You are viewing a plain text version of this content. The canonical link for it is here.
Posted to dev@beam.apache.org by Kyle Winkelman <wi...@gmail.com> on 2020/09/24 15:23:45 UTC

Kafka Streams Runner [BEAM-2466]

Hello everyone,



Jira:

https://issues.apache.org/jira/browse/BEAM-2466



My Branch:

https://github.com/kyle-winkelman/beam/tree/kafka-streams



I have taken an initial pass at creating a Kafka Streams Runner. It passes
nearly all of the @ValidatesRunner tests. I am hoping to find someone that
has experience writing a Runner to take a look at it and give me some
feedback before I open a PR.



I am using the Kafka Streams DSL
<https://kafka.apache.org/26/documentation/streams/developer-guide/dsl-api.html>,
so a PCollection is equivalent to a KStream
<https://kafka.apache.org/26/javadoc/org/apache/kafka/streams/kstream/KStream.html>
.



ParDo:

  - implements Transformer
<https://kafka.apache.org/26/javadoc/org/apache/kafka/streams/kstream/Transformer.html>
 to KStream#transform
<https://kafka.apache.org/26/javadoc/org/apache/kafka/streams/kstream/KStream.html#transform-org.apache.kafka.streams.kstream.TransformerSupplier-org.apache.kafka.streams.kstream.Named-java.lang.String...->

  - outputs KStream<TupleTag<?>, WindowedValue<?>> then uses a
KStream#branch
<https://kafka.apache.org/26/javadoc/org/apache/kafka/streams/kstream/KStream.html#branch-org.apache.kafka.streams.kstream.Predicate...->
to
handle Pardo.MultiOutput

  - schedules a Punctuator
<https://kafka.apache.org/26/javadoc/org/apache/kafka/streams/processor/Punctuator.html>
to
periodically start/finish bundles



GroupByKey:

  - KStream#repartition
<https://kafka.apache.org/26/javadoc/org/apache/kafka/streams/kstream/KStream.html#repartition-->
the
data to groupOnlyByKey

  - groupAlsoByWindow similarly to ParDo, runs ReduceFn instead of DoFn



Flatten:

  - KStream#merge
<https://kafka.apache.org/26/javadoc/org/apache/kafka/streams/kstream/KStream.html#merge-org.apache.kafka.streams.kstream.KStream->



Combine:

  - not as composite, but as primitive GroupByKey/ParDo



Composite Transforms:

  - inlining (I believe)



Side Inputs:

  - write data to a topic with the key being the StateNamespace.stringKey()
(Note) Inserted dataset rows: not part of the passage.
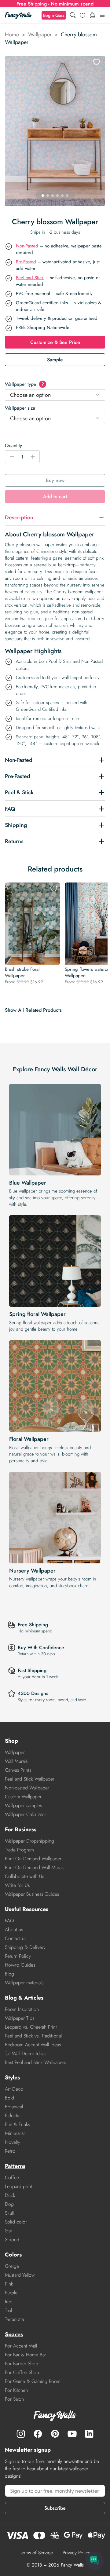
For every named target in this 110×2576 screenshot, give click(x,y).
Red (9, 2301)
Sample (55, 359)
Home (12, 34)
  - read topic into a GlobalKTable
<https://kafka.apache.org/26/javadoc/org/apache/kafka/streams/kstream/GlobalKTable.html>
and
materialize it into a KeyValueStore
<https://kafka.apache.org/26/javadoc/org/apache/kafka/streams/state/KeyValueStore.html>

  - in ParDo, access the KeyValueStore, via the ProcessorContext
<https://kafka.apache.org/26/javadoc/org/apache/kafka/streams/processor/ProcessorContext.html>,
and use the WindowFn to get the Side Input Window and its
StateNamespace.stringKey() to look up the value



Source API:

  - overridden by SplittableDoFn, via Read.SPLITTABLE_DOFN_PREFERRED_RUNNERS



Impulse:

  - if not exists, create a topic in Kafka and use a KafkaProducer
<https://kafka.apache.org/26/javadoc/org/apache/kafka/clients/producer/KafkaProducer.html>
to
generate the initial record

  - generate a KStream from the above topic



SplittableDoFn:

  - overriden by SplittableParDo/SplittableParDoViaKeyedWorkItems

  - extends Stateful Processing, runs ProcessFn instead of DoFn and
Punctuator fires timers as expected by the ProcessFn

  - write watermarks to a separate topic to be aggregated and read into a
GlobalKTable and materialize it into a KeyValueStore



Stateful Processing:

  - StateInternals and TimerInternals are materialized in KeyValueStores

  - extends ParDo, with statefulDoFnRunner and Punctuator advances
TimerInternals (via watermarks KeyValueStore) and fire timers


Thanks,

Kyle Winkelman

Re: Kafka Streams Runner [BEAM-2466]

Posted by Luke Cwik <lc...@google.com>.
That's exciting.

I would suggest that you take a look at implementing a portable runner so
that you get cross language pipelines and the ability to execute Python and
Go pipelines. Looking at https://s.apache.org/beam-fn-api and the Flink or
Samza implementations would be good starting points.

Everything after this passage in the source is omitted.